:: Verilen metin ::
■ ■ ■

''Hatay İnanç Turizmi Sempozyumu''
Üç semavi dinin temsilcilerinin bir arada yaşadığı ve "Hoşgörü kenti" olarak anılan Hatay'da, bu yıl ilki düzenlenen "Hatay İnanç Turizmi Sempozyumu"nda dini kanaat önderleri tüm dünyaya birlik, beraberlik ve kardeşlik mesajı verdi.
Antakya'da bir otelde düzenlenen sempozyum, saygı duruşunda bulunulması ve İstiklal Marşı'nın okunmasıyla başladı. Ardından, Antakya Nakip Cami imamı Musa Esadoğlu, Kur'an-ı Kerim okudu.
Hatay Valisi Ercan Topaca, açılışta yaptığı konuşmada, gerçekleştirilen etkinliğin dünya barışına katkı sunmasını diledi.

■ ■ ■

:: Görevin amacı ::
Sempozyum haberinde "Antakya'da bir otelde" sözlerinden başlayıp "katkı sunmasını diledi." sözlerine kadar, bu sözler de dahil olmak üzere, uzanan bölümü harfi harfine yazın. Aşağıdaki öğelere ihtiyaç yoktur.

:: Gösterilen veriler ::

■ ■ ■

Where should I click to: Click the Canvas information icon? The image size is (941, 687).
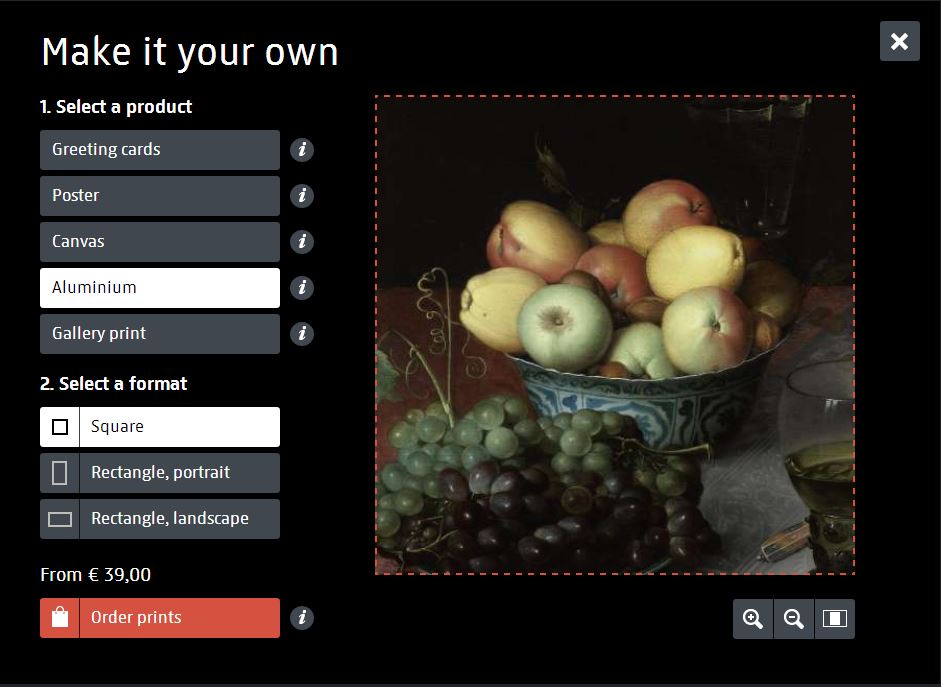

■ ■ ■

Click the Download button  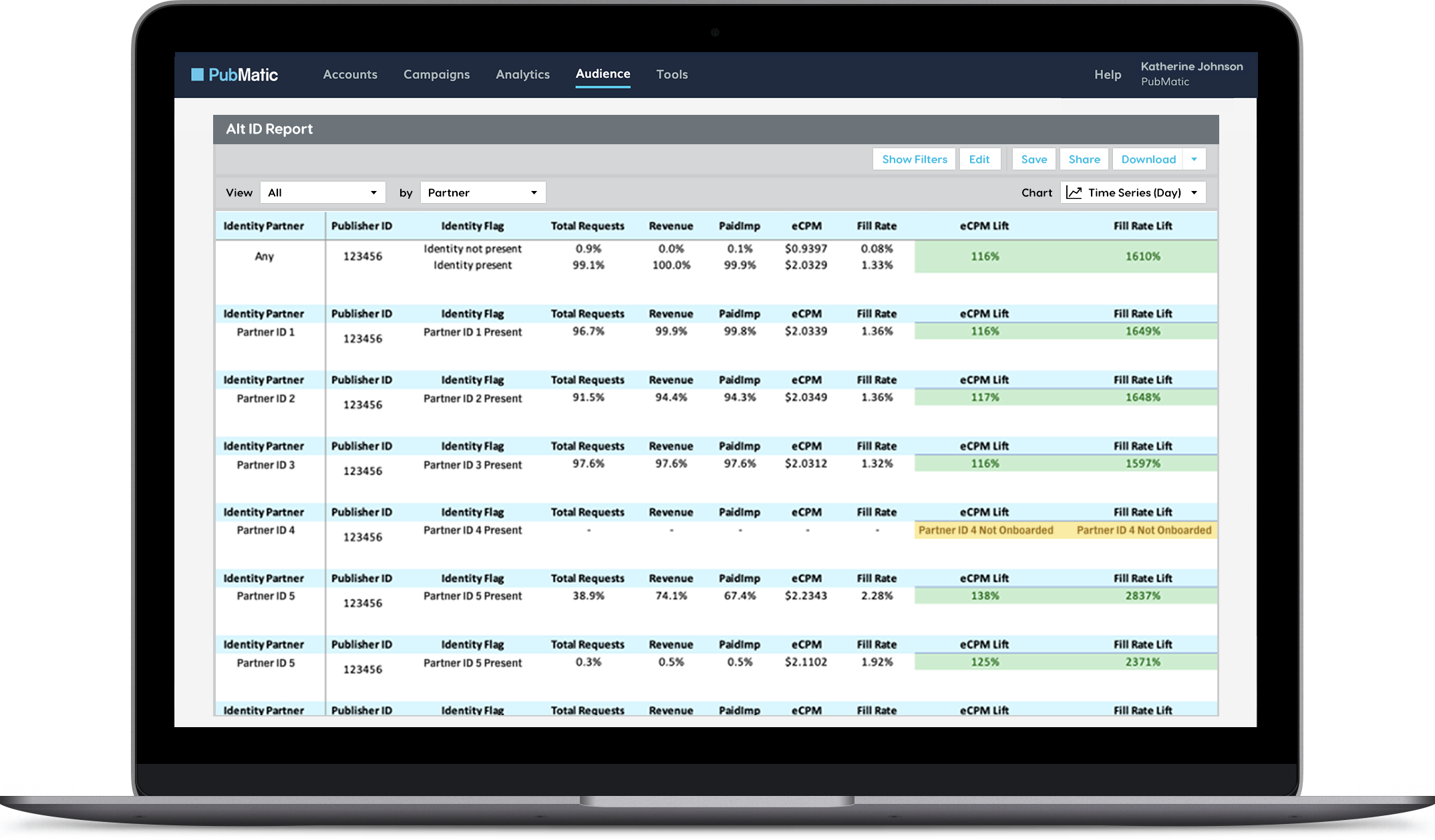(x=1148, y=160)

■ ■ ■

:: Görevin cevabı ::
Antakya'da bir otelde düzenlenen sempozyum, saygı duruşunda bulunulması ve İstiklal Marşı'nın okunmasıyla başladı. Ardından, Antakya Nakip Cami imamı Musa Esadoğlu, Kur'an-ı Kerim okudu.
Hatay Valisi Ercan Topaca, açılışta yaptığı konuşmada, gerçekleştirilen etkinliğin dünya barışına katkı sunmasını diledi.